What Are The Personal Representative’s Duties to Locate Heirs?

When someone dies, there are times where locating that person’s heirs is a challenging undertaking. Missing heirs could happen for a variety of reasons, such as an estrangement or, in the case of an intestate estate, close relatives not being alive to collect an inheritance under the intestacy rules. When this happens, the personal representative, usually with his or her Miami estate attorney, has a duty to locate the potential beneficiaries of the estate so that they may be included in probate.

As far as Florida law is concerned, a personal representative must make a “diligent effort” to find beneficiaries of the estate. This is a definition that tends to be somewhat vague when it comes to defining just how far a personal representative has to go to find a beneficiary. Because of this, personal representatives are allowed to act without court involvement to locate a beneficiary, including hiring a private investigator if the costs are reasonable.

There are additional ways to locate people as well, without the involvement of a private investigator. Searches of public records, such as land records or census records can be one valuable tool when it comes to finding people. There are also other ways to locate people, including getting information from government agencies such as the IRS or Social Security. Another way to locate someone would be through vital records, such as marriage, birth or death certificates. A skilled Miami estate attorney would know the tools necessary to help locate a missing beneficiary so that they may collect their inheritance.

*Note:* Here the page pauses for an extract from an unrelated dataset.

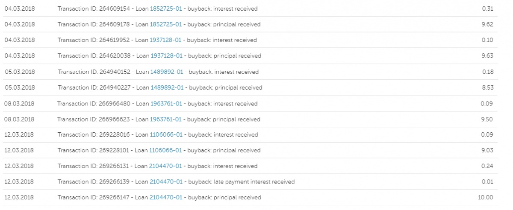Open loan 1937128-01 in principal received row

pos(167,56)
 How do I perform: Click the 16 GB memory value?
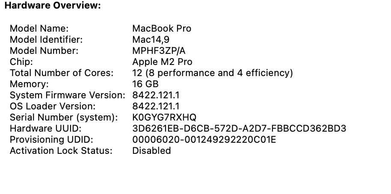click(x=145, y=84)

A personal representative may want to try some sleuthing of their own, by going through family documents and photo albums of the deceased person. It is possible that in all of that is a name that could lead a personal representative to an heir.

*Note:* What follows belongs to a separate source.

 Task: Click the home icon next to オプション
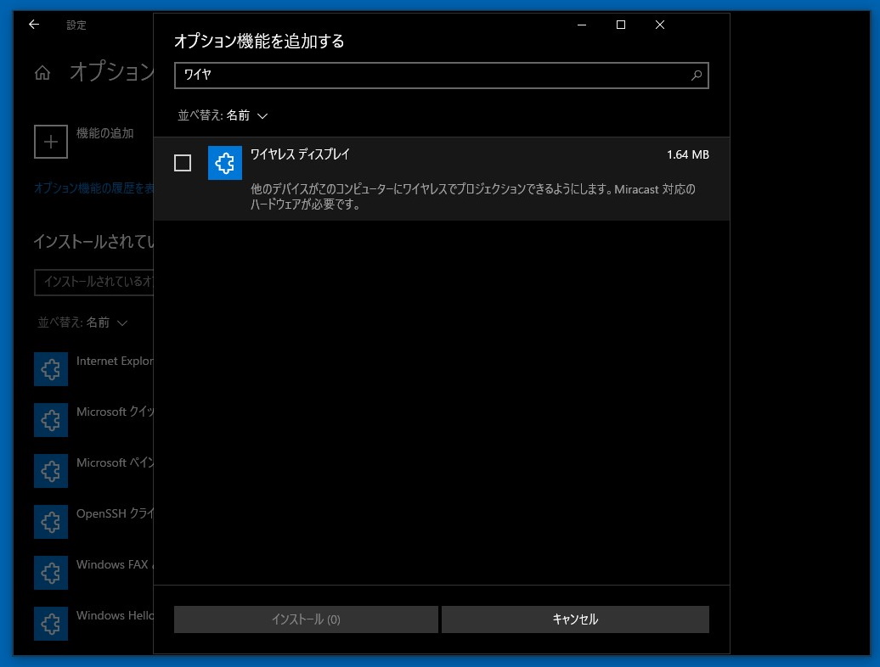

Many personal representatives may wonder what happens to the estate if a beneficiary is never found. In a case such as that, assuming all debts, attorney’s fees, administrative fees, funeral expenses, taxes, etc. are paid, if there are no located beneficiaries, the money will end up going to the state of Florida.

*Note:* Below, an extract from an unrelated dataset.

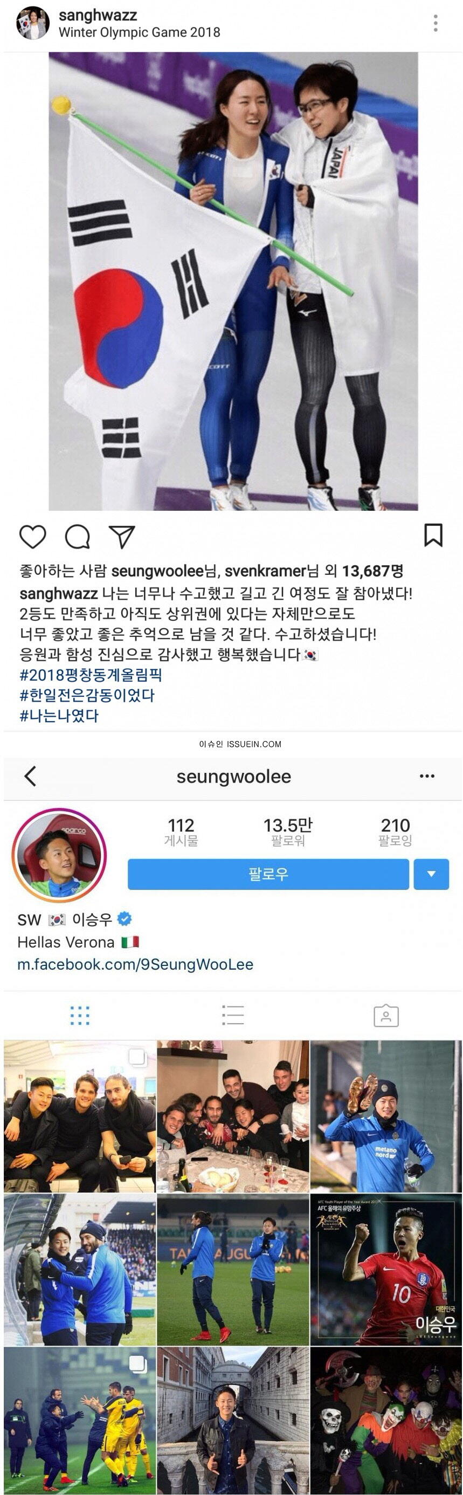463x1495 pixels.
Task: Follow seungwoolee with the 팔로우 button
Action: tap(268, 874)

If you are the personal representative of an estate, missing beneficiaries are just one of the many reasons that you should hire a Miami estate attorney. Not doing enough of a search could end up creating legal issues for you down the line if it ends up a beneficiary was not found and did not get his or her inheritance. An attorney will have the skills and tools necessary to perform the research that can help locate a beneficiary, or he or she will know who to hire to do the research. Making sure that all of the beneficiaries are located is one of the most important duties of a personal representative, and you should not do it alone. Call the Law Offices of Albert Gurevich, a Miami estate attorney, at (786) 522-1411.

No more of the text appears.